JAKARTA - Menteri Koordinator bidang Politik, Hukum dan Keamanan (Menkopolhukam) Mahfud MD menyatakan setuju dengan pemberian hukuman mati terhadap koruptor. Menurutnya hal tersebut memungkinkan untuk dilakukan tanpa harus merubah undang-undang.
Hanya saja, Mahfud bilang keputusan pemberian vonis hukuman mati itu akan selalu bermuara di pengadilan. Meski terkadang bisa saja tidak sejalan dengan keinginan masyarakat.

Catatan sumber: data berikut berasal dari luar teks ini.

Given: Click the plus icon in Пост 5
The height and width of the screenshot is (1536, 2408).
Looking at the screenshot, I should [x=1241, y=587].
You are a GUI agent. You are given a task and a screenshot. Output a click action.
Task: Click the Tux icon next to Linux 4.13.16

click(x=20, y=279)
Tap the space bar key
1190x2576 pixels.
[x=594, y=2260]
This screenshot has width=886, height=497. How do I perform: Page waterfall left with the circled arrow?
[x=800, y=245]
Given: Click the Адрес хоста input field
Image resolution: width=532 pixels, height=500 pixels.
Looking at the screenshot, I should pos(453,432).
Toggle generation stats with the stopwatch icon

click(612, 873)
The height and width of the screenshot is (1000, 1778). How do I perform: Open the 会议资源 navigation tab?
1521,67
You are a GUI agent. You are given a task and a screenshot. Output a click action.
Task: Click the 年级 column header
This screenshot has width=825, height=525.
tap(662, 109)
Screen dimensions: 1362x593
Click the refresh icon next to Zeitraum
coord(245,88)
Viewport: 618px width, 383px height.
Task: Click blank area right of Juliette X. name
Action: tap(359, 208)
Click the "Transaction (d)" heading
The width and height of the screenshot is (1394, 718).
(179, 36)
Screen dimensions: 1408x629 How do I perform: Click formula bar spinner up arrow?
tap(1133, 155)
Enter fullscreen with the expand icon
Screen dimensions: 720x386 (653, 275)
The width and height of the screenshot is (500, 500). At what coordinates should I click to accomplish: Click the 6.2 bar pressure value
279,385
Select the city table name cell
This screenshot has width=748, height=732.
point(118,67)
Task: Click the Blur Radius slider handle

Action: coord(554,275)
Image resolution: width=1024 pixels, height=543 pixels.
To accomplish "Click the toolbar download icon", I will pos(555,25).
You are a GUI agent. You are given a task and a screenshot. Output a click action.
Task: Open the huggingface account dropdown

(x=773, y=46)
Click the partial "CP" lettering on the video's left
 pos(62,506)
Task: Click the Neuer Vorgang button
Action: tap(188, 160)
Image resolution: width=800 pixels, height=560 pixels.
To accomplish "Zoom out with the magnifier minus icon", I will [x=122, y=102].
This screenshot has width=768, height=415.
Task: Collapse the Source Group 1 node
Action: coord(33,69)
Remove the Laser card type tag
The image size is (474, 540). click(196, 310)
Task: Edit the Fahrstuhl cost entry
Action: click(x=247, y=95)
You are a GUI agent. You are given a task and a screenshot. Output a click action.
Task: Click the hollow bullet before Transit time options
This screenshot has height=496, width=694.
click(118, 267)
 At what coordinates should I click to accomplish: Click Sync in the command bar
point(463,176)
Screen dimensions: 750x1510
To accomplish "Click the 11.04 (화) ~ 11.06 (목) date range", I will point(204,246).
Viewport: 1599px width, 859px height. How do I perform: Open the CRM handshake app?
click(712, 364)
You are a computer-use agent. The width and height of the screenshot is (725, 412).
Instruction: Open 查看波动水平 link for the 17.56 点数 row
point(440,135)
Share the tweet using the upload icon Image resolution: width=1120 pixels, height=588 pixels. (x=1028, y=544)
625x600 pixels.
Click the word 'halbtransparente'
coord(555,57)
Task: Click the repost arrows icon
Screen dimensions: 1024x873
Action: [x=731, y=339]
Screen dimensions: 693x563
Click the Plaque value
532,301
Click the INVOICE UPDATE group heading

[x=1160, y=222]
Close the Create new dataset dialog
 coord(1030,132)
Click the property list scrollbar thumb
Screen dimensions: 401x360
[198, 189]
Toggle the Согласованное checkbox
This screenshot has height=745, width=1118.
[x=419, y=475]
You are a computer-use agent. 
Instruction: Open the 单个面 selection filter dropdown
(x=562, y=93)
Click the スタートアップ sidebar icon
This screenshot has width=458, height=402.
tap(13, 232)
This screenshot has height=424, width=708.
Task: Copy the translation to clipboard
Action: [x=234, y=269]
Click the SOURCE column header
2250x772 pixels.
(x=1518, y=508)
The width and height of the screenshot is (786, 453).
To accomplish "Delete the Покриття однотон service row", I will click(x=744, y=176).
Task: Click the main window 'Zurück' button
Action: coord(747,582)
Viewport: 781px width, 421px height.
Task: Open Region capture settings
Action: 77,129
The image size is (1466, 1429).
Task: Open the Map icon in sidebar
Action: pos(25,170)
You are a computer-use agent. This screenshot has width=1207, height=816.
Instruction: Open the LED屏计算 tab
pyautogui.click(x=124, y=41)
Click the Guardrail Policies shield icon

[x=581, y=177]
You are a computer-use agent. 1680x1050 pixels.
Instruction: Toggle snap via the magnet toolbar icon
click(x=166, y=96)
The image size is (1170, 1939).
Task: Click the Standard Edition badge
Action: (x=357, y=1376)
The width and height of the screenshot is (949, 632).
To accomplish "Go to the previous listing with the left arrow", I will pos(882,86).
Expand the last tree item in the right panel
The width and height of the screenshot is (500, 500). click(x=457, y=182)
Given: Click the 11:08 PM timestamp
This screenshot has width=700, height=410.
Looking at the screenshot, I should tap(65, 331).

"Itu tergantung hakim dan jaksa. Saya sejak dulu sudah setuju hukuman mati koruptor," kata Mahfud di Kantor Kemenkopolhukam, Jalan Medan Merdeka Barat, Jakarta Pusat, Selasa, 10 Desember.
Alasan mantan Ketua Mahkamah Konstitusi (MK) ini setuju dengan pemberian vonis hukuman mati karena koruptor merusak bangsa akibat kerakusan mereka. "Sehingga kalau koruptor itu serius dalam jumlah besar, karena greedy (rakus), ya, saya setuju," tegasnya.
Mahfud menilai ancaman hukuman mati sebenarnya sudah diatur dalam UU Nomor 20 Tahun 2001 tentang perubahan UU Nomor 30 Tahun 1999 tentang Pemberantasan Tindak Pidana Korupsi.
Dalam undang-undang itu, memang disebutkan koruptor bisa dihukum mati bila melakukan pengulangan atau melakukan korupsi terhadap dana bantuan bencana.
Sehingga, jika nanti hukuman mati akan dilaksanakan bagi koruptor tak perlu ada lagi undang-undang baru. Hanya saja, Mahfud mengatakan, kriteria bencana dalam aturan tersebut yang belum jelas. "Kalau mau itu diterapkan tidak perlu undang-undang baru, karena perangkat hukum yang tersedia sudah ada," jelasnya.
Dia juga mengatakan, meski sudah ada undang-undang terkait hukuman mati itu dan ada dukungan pemerintah, ujungnya keputusan itu tetap berada di palu hakim. Apalagi, masih banyak hakim yang kerap memutus perkara korupsi dengan hukuman yang ringan.
"Kadang kala hakimnya malah mutus bebas, kadangkala hukumannya ringan sekali. Kadang kala sudah ringan dipotong lagi. Ya sudah itu, urusan pengadilan. Di luar urusan pemerintah," ungkap Mahfud.
Sebelumnya, seorang siswa SMKN 57 Jakarta bertanya kepada Presiden Joko Widodo tentang kemungkinan adanya hukuman mati untuk koruptor. Siswa itu bertanya kepada Jokowi yang datang ke sekolahnya setelah menyaksikan pentas drama Prestasi Tanpa Korupsi di SMKN 57, Jakarta, Senin, 9 Desember.
Jokowi menjawab, hukuman mati untuk koruptor sudah diatur dalam Undang-Undang Nomor 31 Tahun 1999 sebagaimana telah diubah dalam Undang-Undang Nomor 20 Tahun 2001 tentang Pemberantasan Tindak Pidana Korupsi, namun penerapannya tidak sembarangan.
"Kalau korupsi bencana alam, dimungkinkan. Kalau nggak, tidak. Misalnya ada gempa, tsunami, di Aceh, atau di NTB kita ada anggaran untuk penanggulangan bencana, duit itu dikorupsi, bisa (dihukum mati)," ujar Jokowi menjawab soal pidana mati bagi koruptor sambil menambahkan belum ada koruptor yang dihukum mati.
Usai acara ini, Jokowi ditanya wartawan soal kemungkinan hukuman mati itu diterapkan kepada semua koruptor. Jokowi mengatakan, hal itu bisa saja dilakukan asalkan ada dorongan dari masyarakat untuk mengubah UU tersebut.
"Kalau masyarakat berkehendak seperti itu dalam rancangan UU Pidana Tipikor (hukuman mati) itu dimasukkan. Tapi sekali lagi juga termasuk (kehendak) yang ada di legislatif (DPR)," ujarnya menambahkan.